Constrained Innovation in Managing Care for High-Risk Seniors in Medicare + Choice Risk Plans. C. Seniors’ Perception of Care Management


Care management was the most noteworthy innovation fielded by the case study MCOs. In general, the MCOs used their care management programs to assess the needs and capabilities of seniors with high risks for adverse health and functioning outcomes. The assessments, which often included home assessments, were followed by efforts to coordinate care delivered by the MCO network. The care managers also referred seniors to community-based social service agencies when they needed assistance and services beyond what was covered in the MCO’s Medicare benefit package.

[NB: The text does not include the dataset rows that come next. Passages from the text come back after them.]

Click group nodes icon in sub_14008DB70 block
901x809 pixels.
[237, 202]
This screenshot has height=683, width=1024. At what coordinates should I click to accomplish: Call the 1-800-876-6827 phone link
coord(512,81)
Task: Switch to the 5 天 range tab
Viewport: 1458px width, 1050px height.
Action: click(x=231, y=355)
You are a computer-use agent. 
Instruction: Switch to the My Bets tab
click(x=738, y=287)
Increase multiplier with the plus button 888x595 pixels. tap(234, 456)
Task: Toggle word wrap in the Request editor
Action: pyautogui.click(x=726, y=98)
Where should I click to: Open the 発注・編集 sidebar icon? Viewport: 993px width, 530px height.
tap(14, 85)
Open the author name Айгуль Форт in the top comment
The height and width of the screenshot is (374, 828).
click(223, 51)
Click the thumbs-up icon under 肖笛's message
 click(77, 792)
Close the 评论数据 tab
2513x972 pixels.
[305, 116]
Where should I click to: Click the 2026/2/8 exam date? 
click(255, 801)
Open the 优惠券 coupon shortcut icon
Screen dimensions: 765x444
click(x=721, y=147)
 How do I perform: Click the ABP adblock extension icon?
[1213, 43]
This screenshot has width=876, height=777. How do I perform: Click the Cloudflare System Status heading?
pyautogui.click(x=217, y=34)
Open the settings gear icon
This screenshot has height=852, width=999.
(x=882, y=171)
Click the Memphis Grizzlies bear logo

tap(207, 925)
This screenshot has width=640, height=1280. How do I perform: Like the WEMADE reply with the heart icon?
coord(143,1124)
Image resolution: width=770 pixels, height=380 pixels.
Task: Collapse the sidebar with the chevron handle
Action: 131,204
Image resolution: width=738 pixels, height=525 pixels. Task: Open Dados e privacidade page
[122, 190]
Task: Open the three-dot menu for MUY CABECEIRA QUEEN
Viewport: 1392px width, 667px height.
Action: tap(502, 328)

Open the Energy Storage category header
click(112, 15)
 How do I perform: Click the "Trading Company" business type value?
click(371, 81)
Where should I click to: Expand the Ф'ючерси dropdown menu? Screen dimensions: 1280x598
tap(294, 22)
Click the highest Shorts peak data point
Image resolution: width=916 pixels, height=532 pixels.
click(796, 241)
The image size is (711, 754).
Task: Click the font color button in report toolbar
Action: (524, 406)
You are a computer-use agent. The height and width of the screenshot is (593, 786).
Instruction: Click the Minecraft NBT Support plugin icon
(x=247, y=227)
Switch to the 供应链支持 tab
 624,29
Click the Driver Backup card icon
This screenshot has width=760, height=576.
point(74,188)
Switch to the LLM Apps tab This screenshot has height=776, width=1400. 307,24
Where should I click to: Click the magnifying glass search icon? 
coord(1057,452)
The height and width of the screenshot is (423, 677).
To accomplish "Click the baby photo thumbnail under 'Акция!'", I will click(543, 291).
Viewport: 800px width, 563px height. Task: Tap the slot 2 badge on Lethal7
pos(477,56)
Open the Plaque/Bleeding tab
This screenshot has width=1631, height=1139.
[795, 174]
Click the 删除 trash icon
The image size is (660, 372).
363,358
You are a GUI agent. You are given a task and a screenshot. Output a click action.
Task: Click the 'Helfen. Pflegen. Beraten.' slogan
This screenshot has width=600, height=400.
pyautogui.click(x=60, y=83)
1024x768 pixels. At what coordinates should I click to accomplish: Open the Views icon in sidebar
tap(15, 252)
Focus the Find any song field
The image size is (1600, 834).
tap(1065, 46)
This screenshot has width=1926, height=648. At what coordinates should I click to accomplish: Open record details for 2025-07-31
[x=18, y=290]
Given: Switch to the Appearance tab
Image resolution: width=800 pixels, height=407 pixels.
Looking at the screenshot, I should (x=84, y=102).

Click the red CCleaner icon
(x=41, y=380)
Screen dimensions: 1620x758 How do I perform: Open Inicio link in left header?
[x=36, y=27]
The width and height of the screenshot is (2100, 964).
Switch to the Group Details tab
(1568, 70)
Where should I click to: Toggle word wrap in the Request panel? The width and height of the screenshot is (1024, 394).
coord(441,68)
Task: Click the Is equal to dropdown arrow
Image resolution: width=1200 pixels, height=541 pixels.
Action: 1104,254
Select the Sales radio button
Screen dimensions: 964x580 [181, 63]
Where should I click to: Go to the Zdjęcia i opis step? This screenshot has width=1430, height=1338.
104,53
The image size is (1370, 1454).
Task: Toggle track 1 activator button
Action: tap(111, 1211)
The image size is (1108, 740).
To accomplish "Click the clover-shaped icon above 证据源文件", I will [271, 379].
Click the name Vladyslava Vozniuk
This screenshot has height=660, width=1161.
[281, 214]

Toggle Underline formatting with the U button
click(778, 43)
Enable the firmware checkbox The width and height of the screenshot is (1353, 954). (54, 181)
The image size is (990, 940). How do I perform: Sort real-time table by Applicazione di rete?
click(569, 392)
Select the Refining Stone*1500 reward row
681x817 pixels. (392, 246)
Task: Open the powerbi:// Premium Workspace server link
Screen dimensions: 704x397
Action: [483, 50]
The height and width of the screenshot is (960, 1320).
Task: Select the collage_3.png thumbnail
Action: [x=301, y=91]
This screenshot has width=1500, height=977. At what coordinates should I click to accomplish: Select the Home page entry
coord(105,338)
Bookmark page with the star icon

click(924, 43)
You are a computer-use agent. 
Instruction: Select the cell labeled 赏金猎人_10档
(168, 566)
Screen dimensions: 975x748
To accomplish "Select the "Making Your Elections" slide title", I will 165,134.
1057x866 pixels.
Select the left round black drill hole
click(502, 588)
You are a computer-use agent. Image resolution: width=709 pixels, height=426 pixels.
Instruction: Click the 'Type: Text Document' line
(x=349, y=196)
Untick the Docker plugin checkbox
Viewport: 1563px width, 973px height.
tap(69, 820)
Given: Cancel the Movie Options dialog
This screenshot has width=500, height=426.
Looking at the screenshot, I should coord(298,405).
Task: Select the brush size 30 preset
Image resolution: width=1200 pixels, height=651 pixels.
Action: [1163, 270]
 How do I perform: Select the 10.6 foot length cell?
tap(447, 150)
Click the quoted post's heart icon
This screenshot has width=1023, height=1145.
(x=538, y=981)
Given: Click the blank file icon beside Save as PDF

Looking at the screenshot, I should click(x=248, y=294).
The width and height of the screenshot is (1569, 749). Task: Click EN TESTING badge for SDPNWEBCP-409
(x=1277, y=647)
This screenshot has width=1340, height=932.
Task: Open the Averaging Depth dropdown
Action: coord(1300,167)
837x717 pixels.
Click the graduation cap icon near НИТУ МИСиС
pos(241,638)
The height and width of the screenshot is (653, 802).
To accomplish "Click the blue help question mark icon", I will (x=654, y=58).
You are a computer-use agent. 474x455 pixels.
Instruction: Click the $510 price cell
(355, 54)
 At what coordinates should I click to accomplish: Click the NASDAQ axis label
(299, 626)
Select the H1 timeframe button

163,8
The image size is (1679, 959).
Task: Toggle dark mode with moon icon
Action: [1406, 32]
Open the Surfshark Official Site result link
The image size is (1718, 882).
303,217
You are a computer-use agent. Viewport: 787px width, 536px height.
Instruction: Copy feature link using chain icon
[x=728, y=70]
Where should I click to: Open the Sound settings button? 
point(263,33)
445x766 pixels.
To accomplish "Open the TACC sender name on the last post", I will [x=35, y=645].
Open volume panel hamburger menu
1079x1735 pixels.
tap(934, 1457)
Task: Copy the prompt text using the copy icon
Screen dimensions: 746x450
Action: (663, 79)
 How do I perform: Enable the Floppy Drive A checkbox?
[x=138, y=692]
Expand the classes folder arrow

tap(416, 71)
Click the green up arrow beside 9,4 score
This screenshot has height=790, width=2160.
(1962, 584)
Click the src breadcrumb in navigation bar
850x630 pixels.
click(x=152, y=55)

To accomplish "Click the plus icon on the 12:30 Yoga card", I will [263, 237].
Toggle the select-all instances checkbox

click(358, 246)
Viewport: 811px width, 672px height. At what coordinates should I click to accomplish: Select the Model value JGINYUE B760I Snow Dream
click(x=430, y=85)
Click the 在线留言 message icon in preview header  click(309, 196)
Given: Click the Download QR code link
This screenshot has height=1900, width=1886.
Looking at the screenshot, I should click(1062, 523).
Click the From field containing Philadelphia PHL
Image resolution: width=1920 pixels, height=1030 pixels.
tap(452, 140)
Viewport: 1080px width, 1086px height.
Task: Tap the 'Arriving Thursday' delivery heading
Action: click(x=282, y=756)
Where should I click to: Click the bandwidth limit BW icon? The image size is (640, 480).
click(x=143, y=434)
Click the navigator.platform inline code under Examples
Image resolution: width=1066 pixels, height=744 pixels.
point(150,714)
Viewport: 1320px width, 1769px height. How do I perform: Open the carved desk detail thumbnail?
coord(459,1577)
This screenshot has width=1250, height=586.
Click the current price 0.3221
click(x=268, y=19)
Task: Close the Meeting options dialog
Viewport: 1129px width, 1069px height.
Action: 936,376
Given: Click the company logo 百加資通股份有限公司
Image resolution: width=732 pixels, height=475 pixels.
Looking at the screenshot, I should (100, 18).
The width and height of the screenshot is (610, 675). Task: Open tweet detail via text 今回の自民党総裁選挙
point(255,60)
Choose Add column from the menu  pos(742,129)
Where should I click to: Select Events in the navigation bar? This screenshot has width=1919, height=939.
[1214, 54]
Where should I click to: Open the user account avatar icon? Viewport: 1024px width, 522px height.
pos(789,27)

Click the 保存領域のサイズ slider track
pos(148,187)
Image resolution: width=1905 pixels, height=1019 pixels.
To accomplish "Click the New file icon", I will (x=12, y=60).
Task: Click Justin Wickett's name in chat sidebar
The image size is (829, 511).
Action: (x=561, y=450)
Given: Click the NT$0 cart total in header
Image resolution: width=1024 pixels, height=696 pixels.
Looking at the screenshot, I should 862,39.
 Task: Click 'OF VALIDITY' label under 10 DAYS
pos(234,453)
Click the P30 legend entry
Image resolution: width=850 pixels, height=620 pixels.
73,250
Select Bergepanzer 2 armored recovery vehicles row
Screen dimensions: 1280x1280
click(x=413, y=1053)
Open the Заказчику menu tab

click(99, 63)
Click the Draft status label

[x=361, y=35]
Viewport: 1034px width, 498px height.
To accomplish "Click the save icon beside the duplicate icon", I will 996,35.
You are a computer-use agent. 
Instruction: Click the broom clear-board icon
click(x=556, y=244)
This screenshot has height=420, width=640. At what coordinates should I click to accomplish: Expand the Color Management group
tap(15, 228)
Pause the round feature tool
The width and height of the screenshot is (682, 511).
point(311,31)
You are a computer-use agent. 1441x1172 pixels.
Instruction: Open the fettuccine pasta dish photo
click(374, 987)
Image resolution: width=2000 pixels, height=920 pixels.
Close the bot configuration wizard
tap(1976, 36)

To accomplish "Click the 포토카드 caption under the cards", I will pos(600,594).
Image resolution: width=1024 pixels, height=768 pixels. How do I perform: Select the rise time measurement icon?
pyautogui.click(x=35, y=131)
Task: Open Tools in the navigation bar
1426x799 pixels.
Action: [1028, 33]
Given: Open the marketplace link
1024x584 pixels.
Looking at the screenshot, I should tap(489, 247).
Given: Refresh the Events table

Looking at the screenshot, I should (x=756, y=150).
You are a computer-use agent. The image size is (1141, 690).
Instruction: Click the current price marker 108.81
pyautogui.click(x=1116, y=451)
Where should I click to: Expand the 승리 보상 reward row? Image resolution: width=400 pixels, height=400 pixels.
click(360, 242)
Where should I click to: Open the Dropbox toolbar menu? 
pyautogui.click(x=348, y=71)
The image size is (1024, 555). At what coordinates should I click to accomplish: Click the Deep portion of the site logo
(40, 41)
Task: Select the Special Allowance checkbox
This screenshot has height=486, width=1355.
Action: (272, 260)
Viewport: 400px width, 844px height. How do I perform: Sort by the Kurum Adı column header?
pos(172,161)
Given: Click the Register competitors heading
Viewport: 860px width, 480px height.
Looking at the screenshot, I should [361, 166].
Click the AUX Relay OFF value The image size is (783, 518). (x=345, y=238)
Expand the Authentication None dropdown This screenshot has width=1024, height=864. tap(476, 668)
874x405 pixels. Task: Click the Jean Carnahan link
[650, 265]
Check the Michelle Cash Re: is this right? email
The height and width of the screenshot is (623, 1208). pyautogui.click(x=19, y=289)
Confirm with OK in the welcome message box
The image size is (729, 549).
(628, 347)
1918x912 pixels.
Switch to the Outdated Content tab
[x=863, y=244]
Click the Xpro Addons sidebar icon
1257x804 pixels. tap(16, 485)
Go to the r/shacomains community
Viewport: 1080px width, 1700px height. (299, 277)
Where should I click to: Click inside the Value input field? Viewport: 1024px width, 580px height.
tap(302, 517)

In making referrals, the care managers typically followed up to see that seniors had met with the service agencies and that efforts to meet their needs were under way.

While there were many similarities, there were also some important differences among the MCOs’ care management programs. In particular, care management at Kaiser Colorado and Aspen took advantage of their clinic-based approach to primary care. Care managers at these organizations were located in the clinics, where they could interact with physicians and patients on a face-to-face basis as well as by telephone. In contrast, Keystone East’s care managers used the telephone exclusively to contact seniors, although they could order home health visits to assess seniors’ home situations and deliver some medical social work services.

These care management efforts went beyond the basic Medicare benefit package, but they were also more limited than some of the models put forth to assist high-risk seniors. They included some efforts at patient education and advocacy, but those efforts were limited by the general short-term nature of the programs. Kaiser Colorado usually completed its case management episodes within 6 weeks, and Aspen generally completed its in 12. Keystone seemed to take longer but delivered care management only over the telephone, and its care managers had higher caseloads than those of the other two organizations. In contrast, many prior care management demonstrations and literature include longer-term advocacy and monitoring as part of their service package (Chen et al. 2000).

In assessing the care management experiences of our sample of high-risk seniors, we first noted that the three MCOs where we conducted the survey differed in the fraction of elderly Medicare beneficiaries they enrolled in care management. Also, the characteristics of the care-managed seniors differed substantially among those MCOs. Second, we noted that many of the seniors whom we knew to have been enrolled in care management did not know that they had a care manager at the time of our survey. This appears to reflect both a lack of salience of care management and the fact that some seniors may have received their major care management services months before we interviewed them. Third, we found that those seniors who knew they had a care manager were generally quite satisfied with the assistance the manager provided. However, almost none of them would contact their care manager for help resolving problems with medical care or coverage decisions. Finally, we asked the seniors who did not know they had a care manager whether they would want one and if so, whether they would be willing to pay for such a service. These questions revealed a substantial demand for care management. Thus, from the perspective of the high-risk seniors in care management, the help provided by their MCO generates some benefits but also leaves some demands unfilled.